Dad Cuisine
My father was not the cook in our family. One time my mother was quite ill, and my dad gathered me and my sisters, ruefully telling us, “Well kids, I guess we don’t eat dinner tonight.”
My poor mom, within earshot, dragged herself out of bed and resentfully threw something together.
Dad did have two specialties: Italian sausage with onions and peppers, and split pea soup. I still recall my sisters fighting over the hambone he used to flavor the broth.
But perhaps my father’s greatest culinary legacy was the frozen Snickers® bar.
When we were kids, that was a novelty; in fact I was sure he had invented it. Finding a forgotten full-sized bar in the freezer was quite the score. (Back in the day, candy bars were the size of bricks
— well before some evil marketing genius convinced us that a measly square was “fun sized.”)
To this day, I always think of my dad when I have a frozen Snickers bar. And I have to admit, those marketing gurus recaptured my heart when they came up with Snickers ice cream bars.
Whether the regular frozen candy or ice cream bar, I always ate them the same way: nibbling the chocolate edges off first before diving in for the finish.
This recipe sold me from the photo, which you can find at http://www.howsweeteats.com/2012/01/homemade-snickers-bars/. The blog’s author “Jessica” credits “Nikki, who lightly adapted it from an old ‘Taste of Home’ recipe.”
Home. Yes.
Homemade Snickers Bars
Makes one 9x13 pan
Made in four layers: bottom chocolate, nougat, caramel, and top chocolate. Made with lots of pre-made ingredients, it’s not too difficult!
Bottom chocolate layer
1 1/4 cups milk chocolate chips
1/4 cup peanut butter
Thoroughly grease your baking pan. Melt ingredients together in a saucepan or microwave, then pour into the baking dish and spread until even. Let cool and harden completely.
Nougat layer
1/4 cup unsalted butter
1 cup granulated sugar
1/4 cup evaporated milk
1 1/2 cups marshmallow fluff
1/4 cup peanut butter
1 1/2 cup salted peanuts chopped, roughly chopped
1 tsp vanilla extract
Melt butter in a saucepan over medium heat.
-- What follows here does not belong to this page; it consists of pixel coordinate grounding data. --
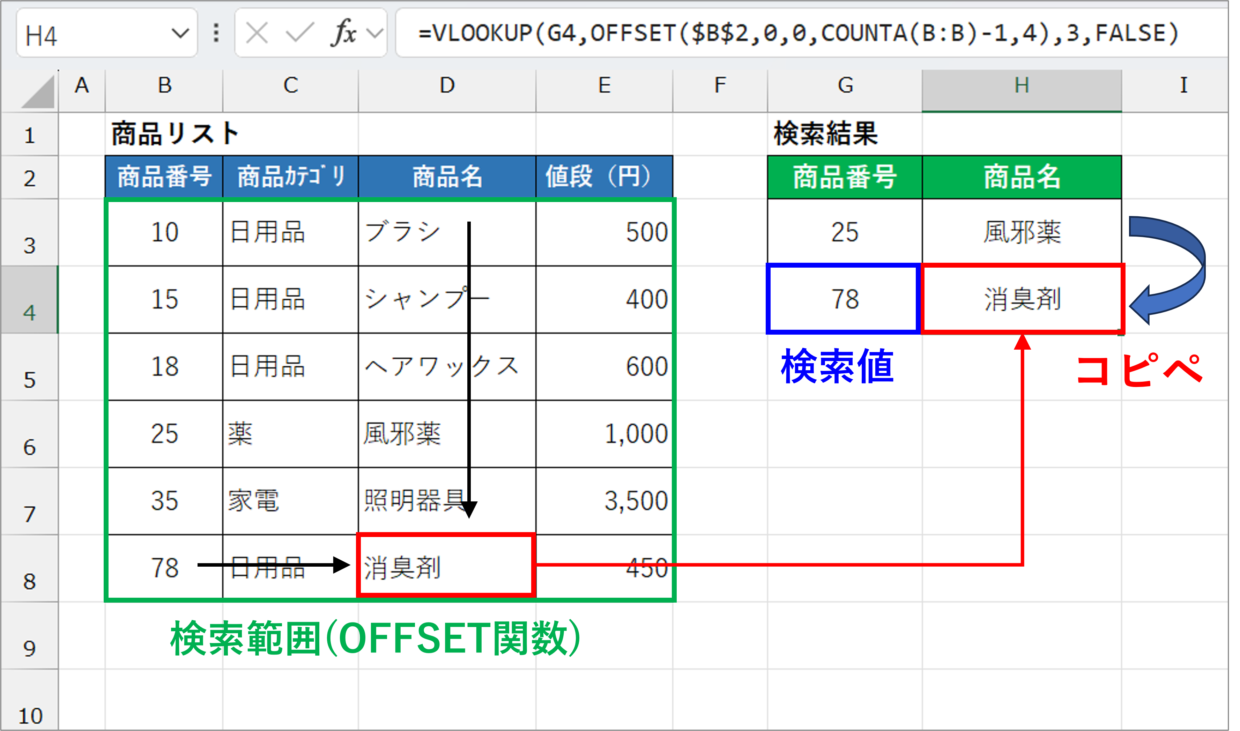Click the three-dot name box resize handle
The width and height of the screenshot is (1240, 731).
coord(217,34)
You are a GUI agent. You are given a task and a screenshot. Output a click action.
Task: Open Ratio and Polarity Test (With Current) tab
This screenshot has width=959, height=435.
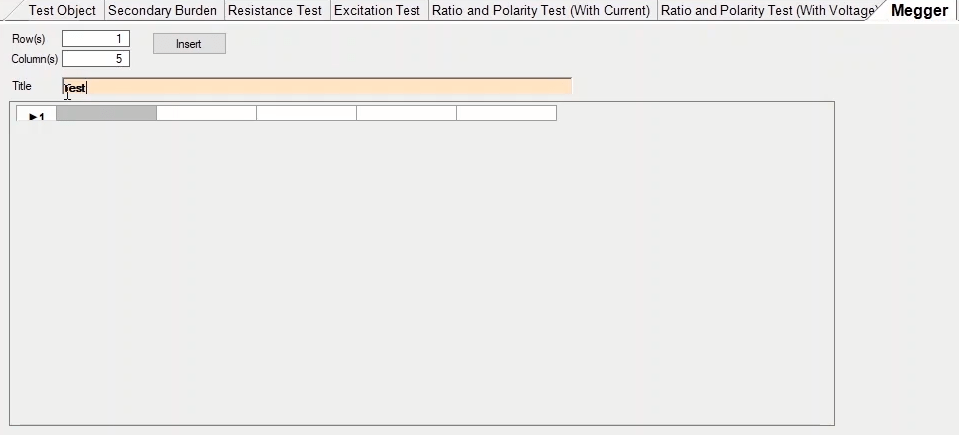pos(541,11)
Add in sugar and milk, stirring until dissolved and bring to a boil. Let cook for 5 minutes, stirring occasionally. Add in fluff, peanut butter and vanilla, stirring until smooth. Turn off heat and fold in peanuts, then pour over bottom chocolate layer. Let cool completely.
Caramel layer
1 14-ounce bag of caramels
1/4 cup whipping cream
Combine ingredients in a saucepan over low heat. Let melt, stirring occasionally, until smooth — this took about 10 minutes for me. Pour over nougat layer and let cool completely.
Top chocolate layer
1 1/4 cups milk chocolate chips
1/4 cup peanut butter
Melt ingredients together in a saucepan or microwave, then pour over caramel and spread until even. Let cool and harden completely.
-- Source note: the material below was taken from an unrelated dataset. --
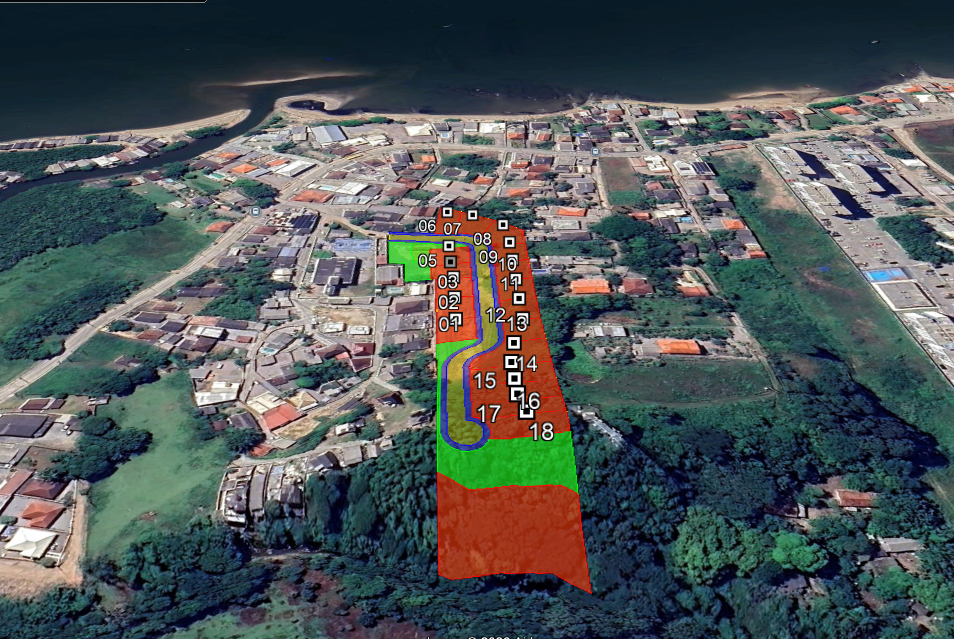Click the blue road loop at its bottom curve
The image size is (954, 639).
click(465, 443)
Refrigerate for at least one hour before serving, then cut as desired. These can stay at room temperature, but they do get gooey.
The blog’s author concludes: “For best results, buy one of the half-sheet aluminum cake pans at the grocery store. That way, you can pop the entire square out and cut from there!”
“Cut?” Wait a minute — Isn’t this supposed to be one serving?!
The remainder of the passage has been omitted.